However, rather than building the entire table (it means counting), we can instead:

  1. Choose our cost model (representative operation we want to count).
  2. Figure out the order of growth for the count of our representative operation by either:
    • Making an exact count, and discarding unnecessary pieces
    • Or, using intuition / inspection to determine orders of growth (comes with practice!)

Big Theta - $\Theta(N)$

Given a piece of code, we can express its runtime as a function $R(N)$. Rather than finding $R(N)$ exactly, we instead usually only care about the order of growth of $R(N)$.

Big Theta $\Theta$ is exactly equivalent to order of growth.

Big-Theta Formal Definition:

$R(N)$ is both upper and lower bounded by $\Theta(f(N))$.

Using Big-Theta doesn’t change anything about runtime analysis (no need to find k1 or k2 or anything like that)

The only difference is that we use $\Theta$ symbol anywhere we would have said “order of growth”.

Big O - $O(N)$

We use Big Theta to describe the order of growth of a function, or the rate of growth of the runtime of a piece of code.

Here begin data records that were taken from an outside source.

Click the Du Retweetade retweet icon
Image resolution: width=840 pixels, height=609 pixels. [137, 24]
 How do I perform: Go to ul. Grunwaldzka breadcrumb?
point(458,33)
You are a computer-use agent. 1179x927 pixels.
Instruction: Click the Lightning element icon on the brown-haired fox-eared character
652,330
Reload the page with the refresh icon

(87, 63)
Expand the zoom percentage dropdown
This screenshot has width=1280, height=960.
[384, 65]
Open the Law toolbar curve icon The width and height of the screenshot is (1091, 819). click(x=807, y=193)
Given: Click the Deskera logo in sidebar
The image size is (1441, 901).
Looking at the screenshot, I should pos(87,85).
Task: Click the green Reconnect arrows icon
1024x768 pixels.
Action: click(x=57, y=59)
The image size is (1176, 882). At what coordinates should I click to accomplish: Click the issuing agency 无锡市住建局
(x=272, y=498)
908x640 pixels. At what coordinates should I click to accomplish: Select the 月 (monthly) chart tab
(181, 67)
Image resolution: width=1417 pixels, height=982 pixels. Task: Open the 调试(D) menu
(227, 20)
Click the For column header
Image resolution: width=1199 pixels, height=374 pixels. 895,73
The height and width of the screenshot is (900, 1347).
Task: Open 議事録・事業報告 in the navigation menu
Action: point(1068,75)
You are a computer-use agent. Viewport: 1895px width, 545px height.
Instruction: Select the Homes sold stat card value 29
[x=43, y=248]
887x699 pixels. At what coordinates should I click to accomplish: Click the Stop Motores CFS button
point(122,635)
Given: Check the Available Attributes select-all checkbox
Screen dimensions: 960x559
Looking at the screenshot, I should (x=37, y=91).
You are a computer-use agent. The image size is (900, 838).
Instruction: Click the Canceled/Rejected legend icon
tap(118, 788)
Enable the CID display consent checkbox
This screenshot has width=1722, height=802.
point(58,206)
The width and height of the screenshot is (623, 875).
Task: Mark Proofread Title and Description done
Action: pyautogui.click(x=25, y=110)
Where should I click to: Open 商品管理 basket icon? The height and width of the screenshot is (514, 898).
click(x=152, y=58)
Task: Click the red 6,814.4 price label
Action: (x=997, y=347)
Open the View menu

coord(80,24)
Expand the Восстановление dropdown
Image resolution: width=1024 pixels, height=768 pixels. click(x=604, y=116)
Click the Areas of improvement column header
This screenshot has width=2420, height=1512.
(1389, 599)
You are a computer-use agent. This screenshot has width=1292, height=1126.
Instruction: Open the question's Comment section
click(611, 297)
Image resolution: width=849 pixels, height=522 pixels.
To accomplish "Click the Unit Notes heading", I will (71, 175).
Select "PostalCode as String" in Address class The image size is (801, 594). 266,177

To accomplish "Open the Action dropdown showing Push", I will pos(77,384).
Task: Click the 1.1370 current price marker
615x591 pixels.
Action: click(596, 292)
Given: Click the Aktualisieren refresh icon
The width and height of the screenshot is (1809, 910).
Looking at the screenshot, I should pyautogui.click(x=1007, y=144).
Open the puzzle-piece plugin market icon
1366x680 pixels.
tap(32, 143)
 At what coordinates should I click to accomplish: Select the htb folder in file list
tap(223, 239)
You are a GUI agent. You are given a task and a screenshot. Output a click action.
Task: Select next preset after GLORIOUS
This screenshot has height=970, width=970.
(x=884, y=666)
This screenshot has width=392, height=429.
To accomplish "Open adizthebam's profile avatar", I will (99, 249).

For example, binary search on $N$ items has worst case runtime of $\Theta(log N)$

Whereas Big Theta can informally be thought of as something like equals, Big O can be thought of as less than or equal.

Exercise:

Suppose we have a function bleepBlorp, and its runtime $R(N)$ has order of growth $\Theta(N^2)$. For Large $N$, if we run bleepBlorp on an input of size $N$, and an input size $10N$, we will have to wait roughly 100 times as long for the larger input.

True. It is the nature of quadratics.

If we run bleepBlorp on an input of size 1000, and an input of size 10000, we will have to wait roughly 100 times as long for the larger input.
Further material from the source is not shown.